Maybe I'll just give you a short introduction. I'm an actuary. I work with the Office of the Chief Actuary, and I was asked by the Department of National Defence to prepare numbers and costing of removing the integration from the CFSA plan, and I've also done an evaluation of the RCMP pension plan.
The numbers that were given to you today are what I came up with after doing an actual valuation in accordance with actuarial principles. The increase in the liability of the Canadian Forces' plan would be $5.5 billion, as was said today. This plan already has an accrued liability, that is, the cost of what was promised already in accrued services to date to all members of the pension plan. Right now, the liability is in the vicinity of $51 billion. If integration were to be removed, that would cost the accrued services an additional $5.5 billion.
I have done the same with the RCMP pension plan. This plan has an accrued liability of roughly $15 billion right now. If the integration were removed, there would be an additional cost of about $1.7 billion. That's with respect to what has been accrued right now as of the valuation date, March 2009.

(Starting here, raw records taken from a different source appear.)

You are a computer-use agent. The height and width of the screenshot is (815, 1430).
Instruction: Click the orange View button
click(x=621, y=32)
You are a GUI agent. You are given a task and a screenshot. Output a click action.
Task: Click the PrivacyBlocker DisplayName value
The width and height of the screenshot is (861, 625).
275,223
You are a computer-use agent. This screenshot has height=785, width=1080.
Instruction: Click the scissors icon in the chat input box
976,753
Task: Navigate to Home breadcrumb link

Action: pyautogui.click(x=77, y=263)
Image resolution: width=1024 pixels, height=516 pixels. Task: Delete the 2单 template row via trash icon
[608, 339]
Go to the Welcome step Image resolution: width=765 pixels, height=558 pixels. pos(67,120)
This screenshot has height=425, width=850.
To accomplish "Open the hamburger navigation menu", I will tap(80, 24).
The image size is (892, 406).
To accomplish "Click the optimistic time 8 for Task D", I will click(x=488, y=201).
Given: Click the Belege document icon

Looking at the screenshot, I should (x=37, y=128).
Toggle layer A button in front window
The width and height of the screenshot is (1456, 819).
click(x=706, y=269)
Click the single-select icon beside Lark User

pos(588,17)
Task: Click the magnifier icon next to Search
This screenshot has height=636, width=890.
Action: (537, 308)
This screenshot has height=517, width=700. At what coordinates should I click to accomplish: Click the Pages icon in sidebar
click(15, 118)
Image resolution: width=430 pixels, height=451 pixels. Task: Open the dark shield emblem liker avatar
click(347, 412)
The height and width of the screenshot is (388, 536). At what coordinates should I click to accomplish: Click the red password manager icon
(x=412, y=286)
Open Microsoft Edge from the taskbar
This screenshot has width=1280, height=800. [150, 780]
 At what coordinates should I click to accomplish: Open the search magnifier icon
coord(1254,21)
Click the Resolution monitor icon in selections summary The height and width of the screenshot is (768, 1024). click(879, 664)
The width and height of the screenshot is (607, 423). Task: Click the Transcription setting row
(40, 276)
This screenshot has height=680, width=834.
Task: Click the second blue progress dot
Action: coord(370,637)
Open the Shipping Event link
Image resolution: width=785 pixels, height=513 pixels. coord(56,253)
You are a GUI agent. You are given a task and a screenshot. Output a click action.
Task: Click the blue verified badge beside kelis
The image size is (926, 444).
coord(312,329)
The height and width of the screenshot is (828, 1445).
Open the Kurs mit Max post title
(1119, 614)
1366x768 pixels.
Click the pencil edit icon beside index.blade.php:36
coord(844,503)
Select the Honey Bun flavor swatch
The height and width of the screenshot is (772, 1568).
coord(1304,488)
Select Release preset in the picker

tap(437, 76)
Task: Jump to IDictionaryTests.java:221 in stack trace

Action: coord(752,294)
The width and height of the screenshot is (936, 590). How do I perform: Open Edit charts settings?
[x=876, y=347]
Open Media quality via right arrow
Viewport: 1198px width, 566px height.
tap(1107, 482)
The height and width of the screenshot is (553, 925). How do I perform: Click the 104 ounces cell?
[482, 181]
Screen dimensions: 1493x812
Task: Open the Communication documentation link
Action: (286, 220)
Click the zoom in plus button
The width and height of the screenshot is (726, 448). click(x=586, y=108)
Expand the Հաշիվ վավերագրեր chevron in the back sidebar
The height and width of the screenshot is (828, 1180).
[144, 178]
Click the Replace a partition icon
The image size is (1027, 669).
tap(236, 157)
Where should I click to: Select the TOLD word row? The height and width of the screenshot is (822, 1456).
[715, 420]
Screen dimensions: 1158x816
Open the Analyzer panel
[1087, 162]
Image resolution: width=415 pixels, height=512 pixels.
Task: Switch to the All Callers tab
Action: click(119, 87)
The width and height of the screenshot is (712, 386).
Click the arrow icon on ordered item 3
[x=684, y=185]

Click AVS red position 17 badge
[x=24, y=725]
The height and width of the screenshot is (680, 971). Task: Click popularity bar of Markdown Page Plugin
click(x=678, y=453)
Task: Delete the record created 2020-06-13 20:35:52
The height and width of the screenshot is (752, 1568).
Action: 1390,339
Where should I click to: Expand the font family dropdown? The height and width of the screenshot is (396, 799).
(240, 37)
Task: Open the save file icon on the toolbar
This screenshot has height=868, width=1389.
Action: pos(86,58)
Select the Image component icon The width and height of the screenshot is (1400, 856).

On top of that—and this is what Mr. Hawn was saying—if the plan were to be amended, it would be a different plan, because members who retired would not have their benefits reduced when they attained the age of 65.
The way a pension plan is funded is through the active life of the employees. The cost of the CFSA plan is 22.4% of the pensionable payroll, which would probably be close to $1 billion. The cost of the RCMP plan is a bit lower, at something around 20%. If the plan were amended, then every year the contributions would increase. For the CFSA plan, that would be an increase of 1.8%; and for the RCMP plan, it would be an increase of 2.1%. That number of $10 million was.... This increase will be for next year, fiscal year 2010.